Very frustrated. The car looks showroom new; 30,000 miles. I've had it now just going on 3 years. As soon as I bought it, replaced the transmission socket that was leaking. Did the sticking-ignition fix BEFORE it became an issue, so I'm ahead of the curve on that. And I replaced the sagging headliner in July, still haven't found a NOS window belt-strip to replace my wonky one and seems likely I never will - all annoying things at any rate.

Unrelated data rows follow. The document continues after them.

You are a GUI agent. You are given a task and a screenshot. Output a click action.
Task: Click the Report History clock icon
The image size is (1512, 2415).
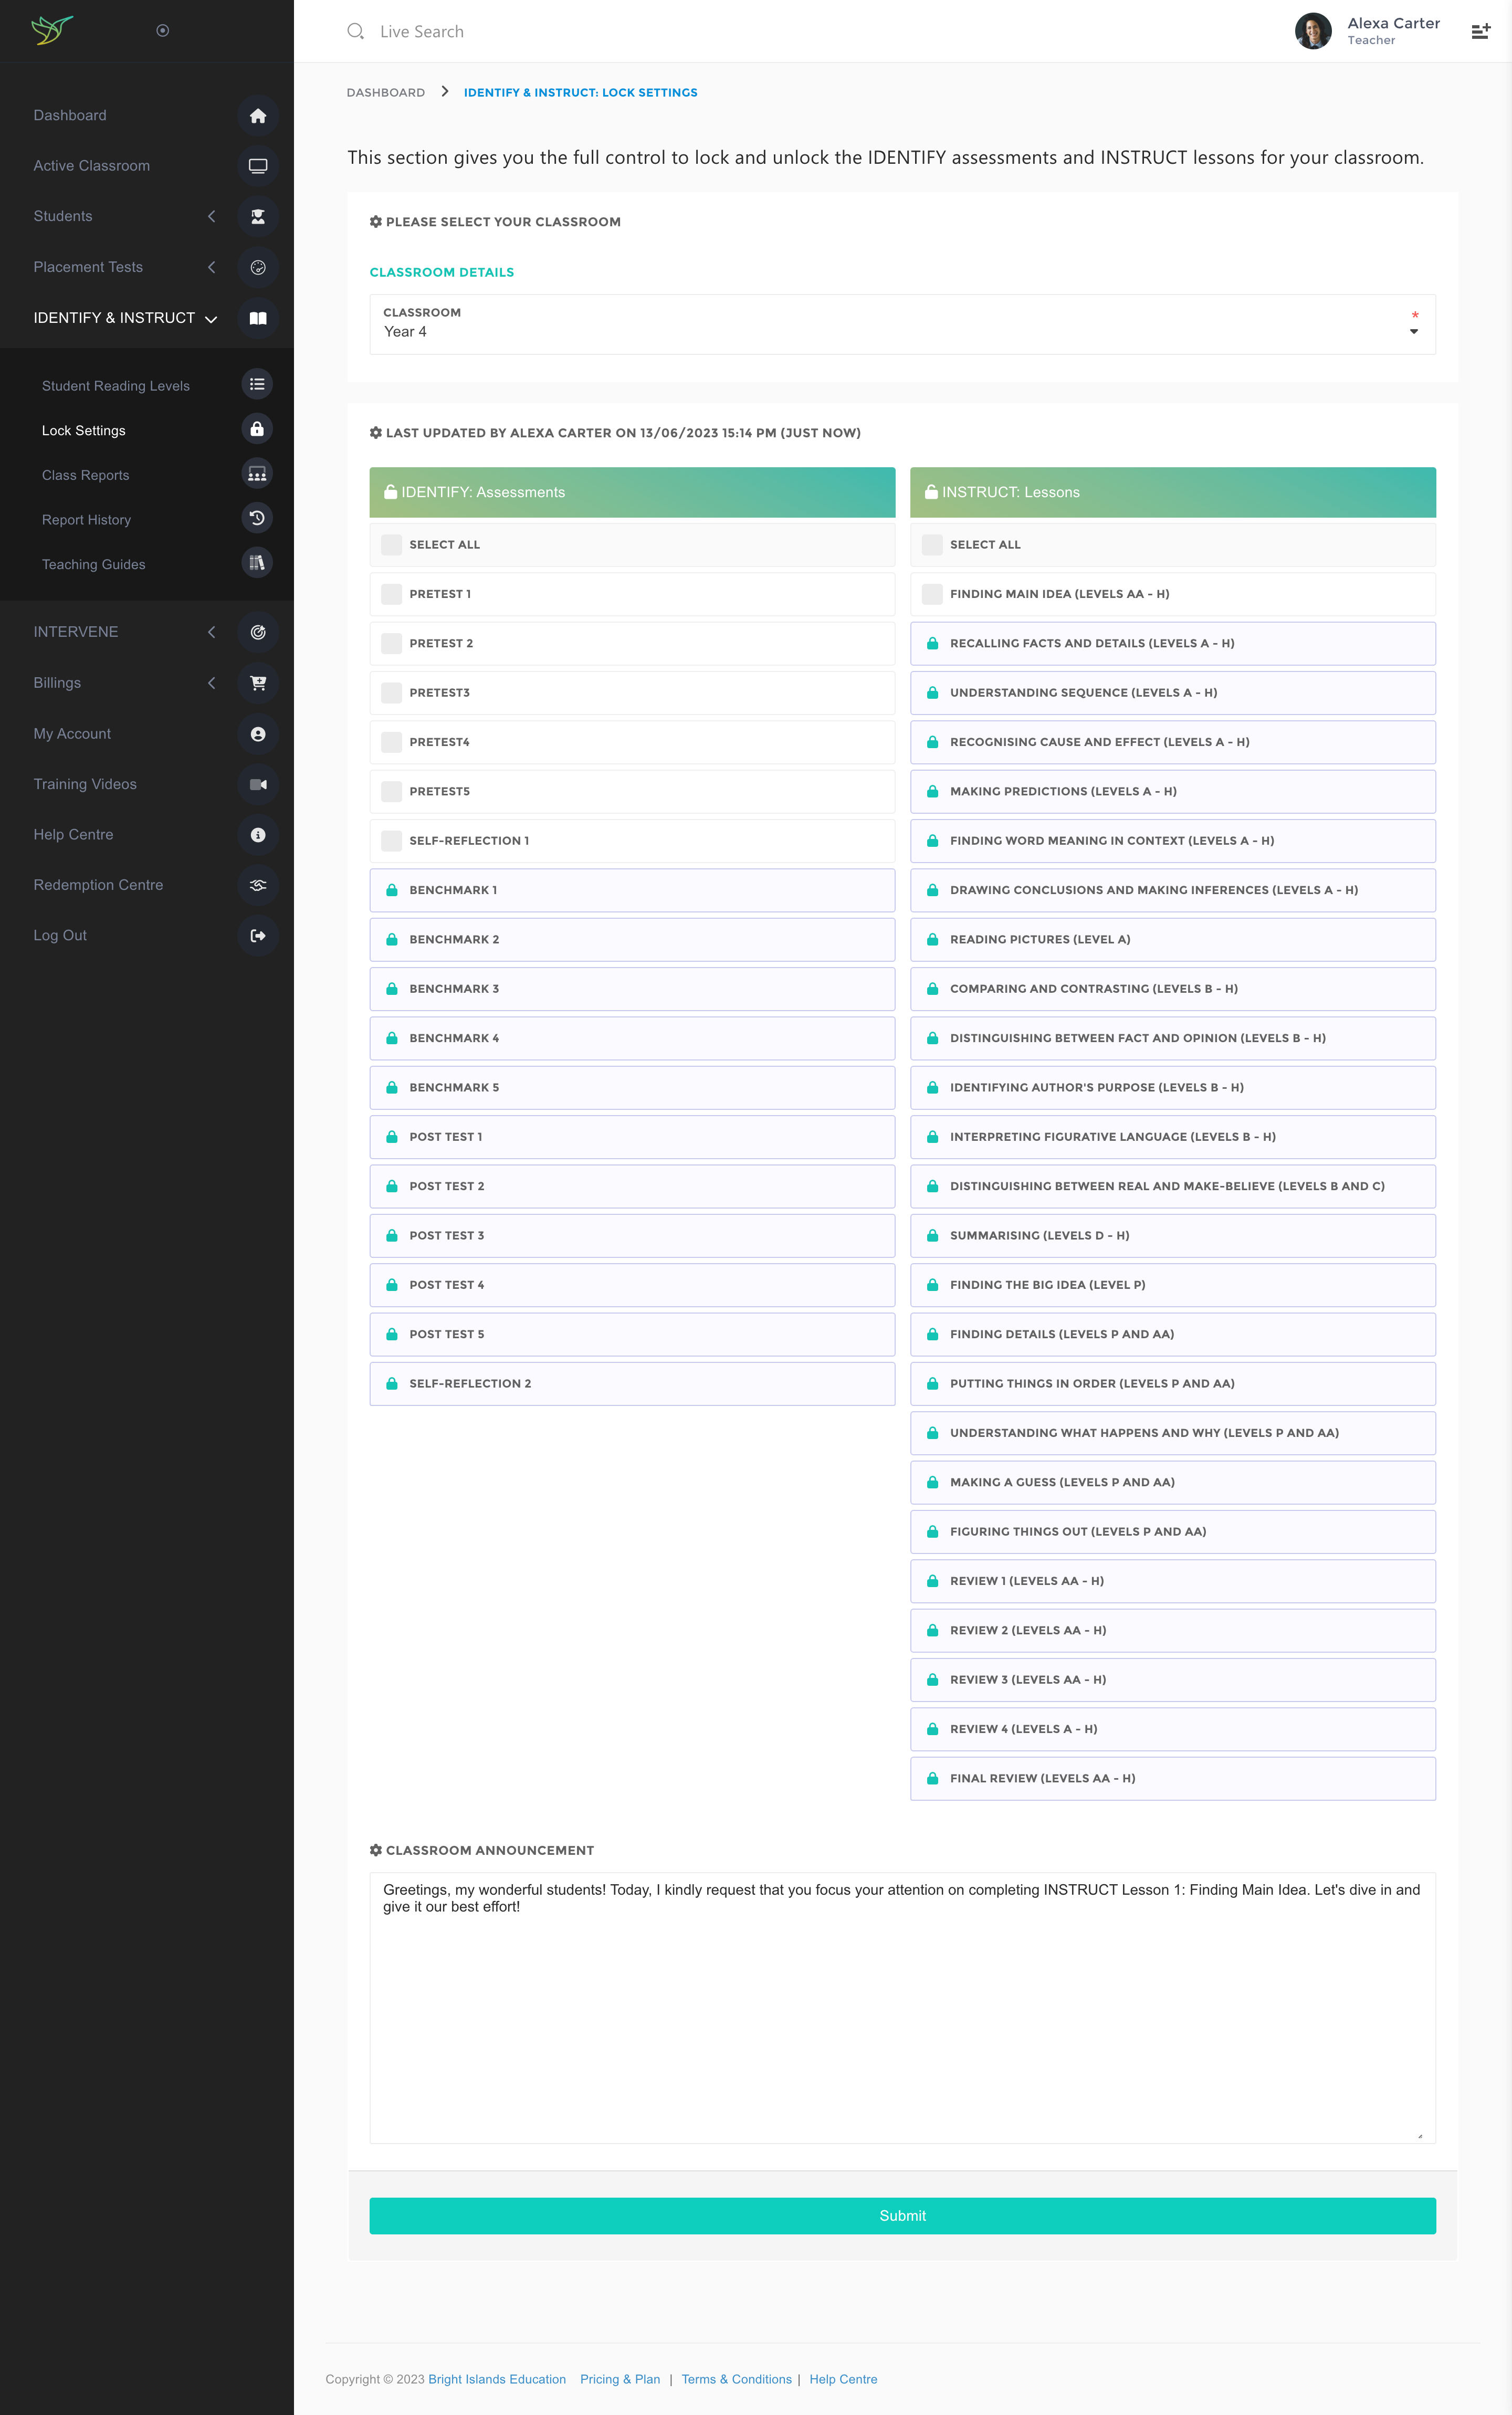[256, 518]
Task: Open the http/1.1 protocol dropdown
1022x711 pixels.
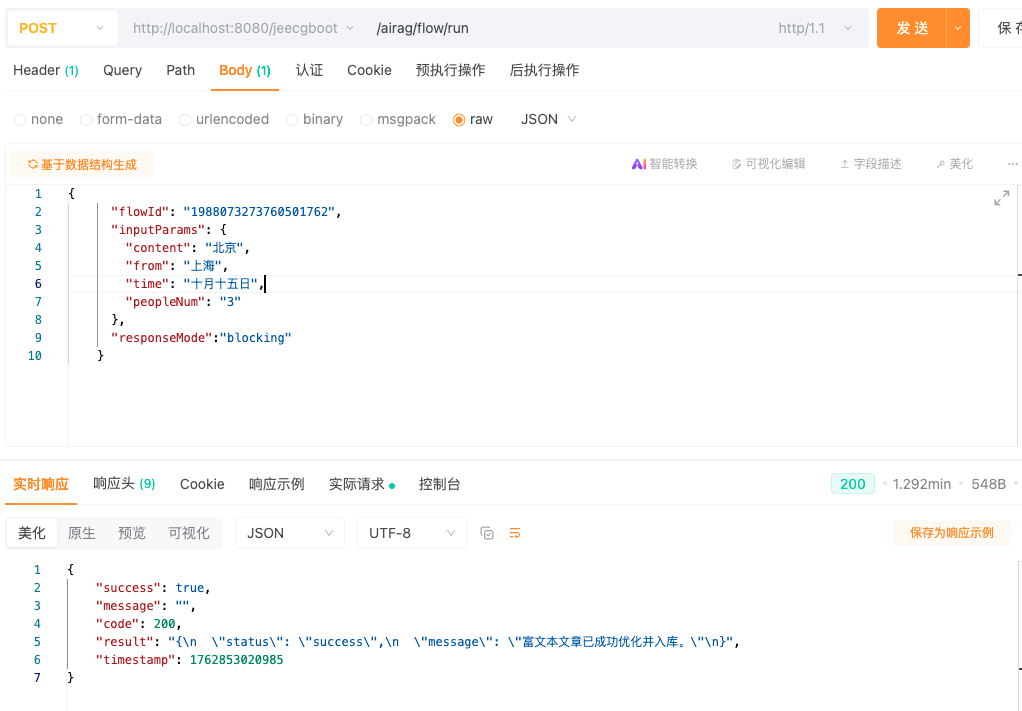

But this SKREEM thing takes the cake!
Before I pull this and send it off to Needswings - Uggh - in the hole for $1,548.95 is just crazy (as I'll likely get the back-up/replacement SKREEM too)
- is there ANY CHANCE that the SKREEM symptoms also present themselves in the same manner due to some other fault?
https://www.needswings.com/crossfire-skreem-repair
ALSO: Does anyone have any comments on this option from 'Precision ECU'? Someone else posted this in another thread in February, but that thread ended there, no further comments. From their Ebay seller page and their website, it seems a lot of people are pleased with it.
It appears to defeat/immobilize the SKREEM entirely; what would be different and how might that work/not work with other functions? There doesn't seem to be enough feedback or explanation as to how this option to manipulate the ECU by 'Precision ECU' varies in actual end-user performance and operation from what Needswings is doing to rebuild/replace the SKREEM. They seem to have good/100% feedback on Ebay with a lot of replies from Crossfire owners happy with their work
https://www.precisionecu.com/product...e-plug-n-drive
https://www.ebay.com/itm/2004-2008-C...QAAOSwjCle78Zs
I want to be 100% sure I'm on the right track before disabling the car for the next 3 weeks and lay out that much cash for this. I read that someone else messed with the Tow Switch a couple of times which presented a similar issue, but I tried that; didn't work.
What other test or hoop might I jump through just to be sure it is the SKREEM?
I originally got this car as a reliable "newer" car and suitably presentable for "business-like" appearances in my career-role when meeting with clients, as all my other cars are pre-1970 classics (yet never fail on me, ironically). And no, it's not lost on me that a 15 year old car has just entered "classic" status in eyes of the insurance companies, but geez - 30,000 miles is new, no matter the age. Should have just stuck with my Ranchero,
with its 289,000 miles on the original 289 and C4 - still runs like new, has never left me stranded - which I still drive daily anyway. I would drive that to New York tomorrow if I had to; can't say now that I would ever try that with the Crossfire.
I must say, I'm glad I can fix anything on most any car myself (short of reprogramming a SKREEM, of course) but I would not want to be a person that was not so mechanically inclined as my self with 40 years of experience rebuilding/restoring cars, and own a Crossfire. What a REAL costly mistake that would be.